● **What you need to do**
Reproduce the data below exactly. Skip the pictures.

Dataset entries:
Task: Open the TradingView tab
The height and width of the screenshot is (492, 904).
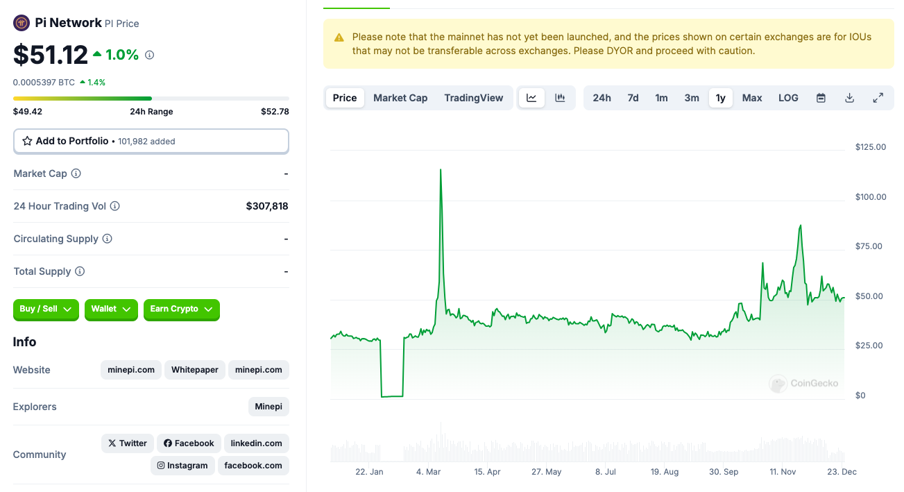Action: (474, 98)
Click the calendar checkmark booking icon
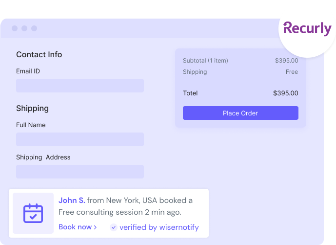 click(x=33, y=213)
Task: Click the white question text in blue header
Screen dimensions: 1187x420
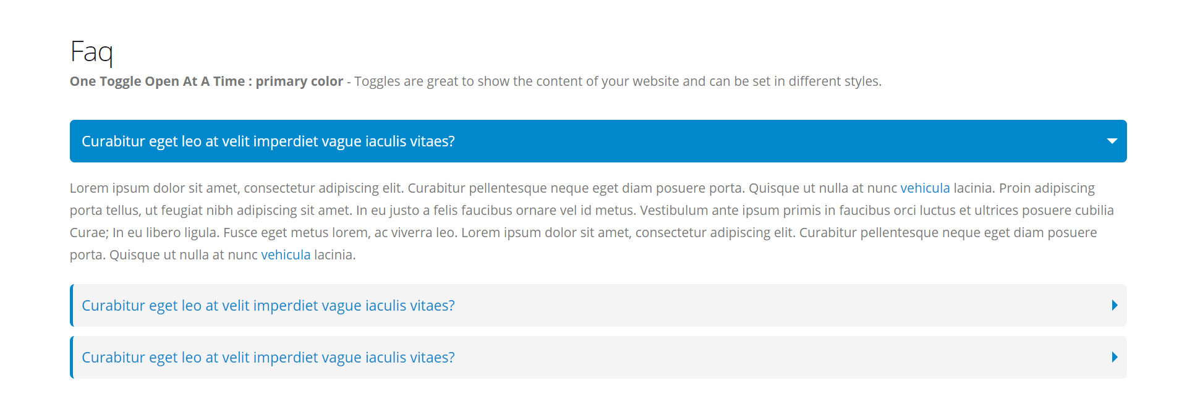Action: pyautogui.click(x=268, y=141)
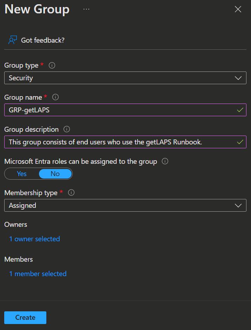Set Entra roles assignment to Yes
Screen dimensions: 251x330
tap(22, 174)
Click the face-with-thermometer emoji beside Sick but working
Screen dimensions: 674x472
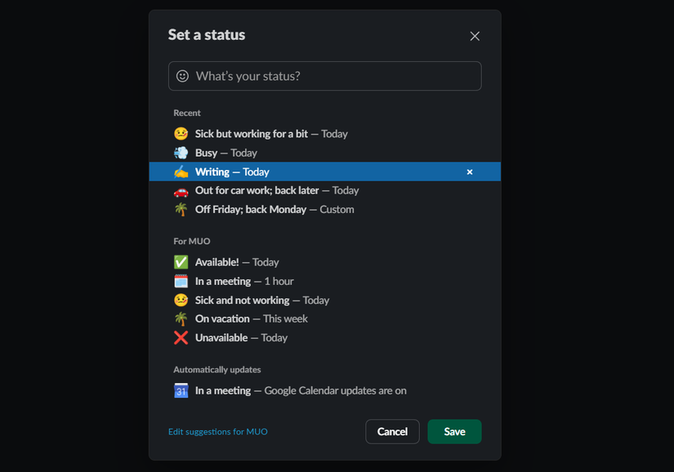181,133
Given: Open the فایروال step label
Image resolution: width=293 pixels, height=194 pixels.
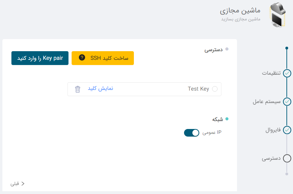Looking at the screenshot, I should (x=273, y=130).
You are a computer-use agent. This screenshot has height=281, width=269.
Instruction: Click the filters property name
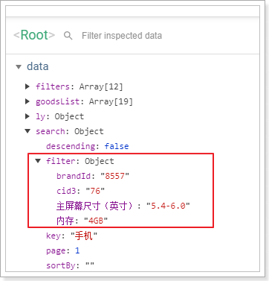pyautogui.click(x=53, y=86)
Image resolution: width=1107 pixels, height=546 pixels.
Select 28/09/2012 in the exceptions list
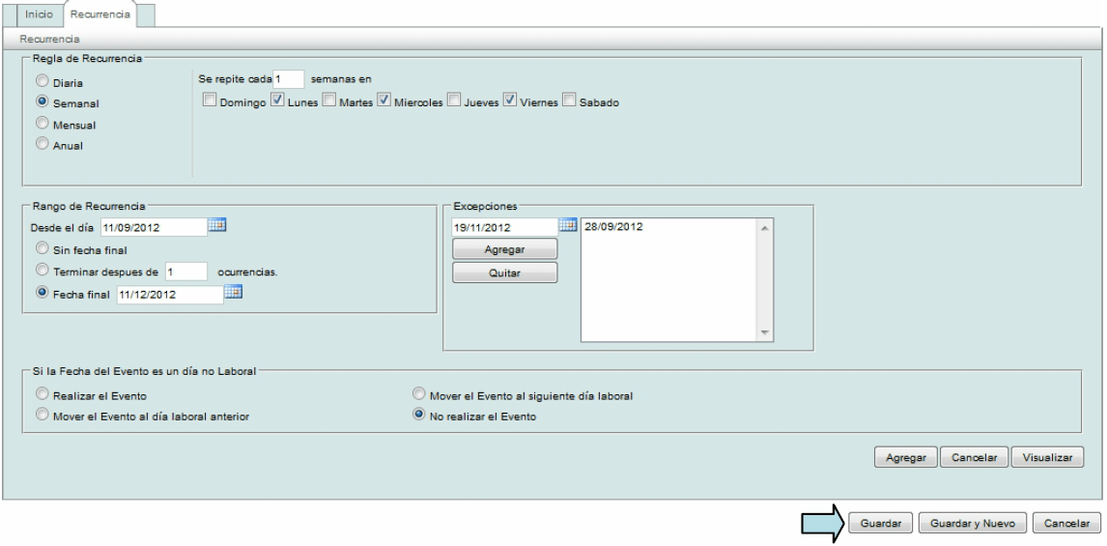coord(615,227)
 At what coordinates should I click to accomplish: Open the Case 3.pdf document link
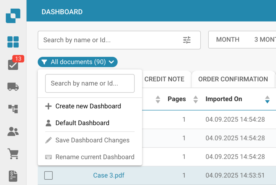tap(108, 175)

● **Response to the task**
Task: Open the TradingView tab
The height and width of the screenshot is (492, 904).
Action: (474, 98)
Click the calendar checkmark booking icon
 click(x=33, y=213)
Task: Click the white question text in blue header
Screen dimensions: 1187x420
Action: pyautogui.click(x=268, y=141)
Set Entra roles assignment to Yes
Screen dimensions: 251x330
tap(22, 174)
Click the face-with-thermometer emoji beside Sick but working
Screen dimensions: 674x472
181,133
Given: Open the فایروال step label
Image resolution: width=293 pixels, height=194 pixels.
Looking at the screenshot, I should (x=273, y=130).
You are a computer-use agent. This screenshot has height=281, width=269.
Instruction: Click the filters property name
pyautogui.click(x=53, y=86)
Image resolution: width=1107 pixels, height=546 pixels.
Select 28/09/2012 in the exceptions list
coord(615,227)
 At what coordinates should I click to accomplish: Open the Case 3.pdf document link
tap(108, 175)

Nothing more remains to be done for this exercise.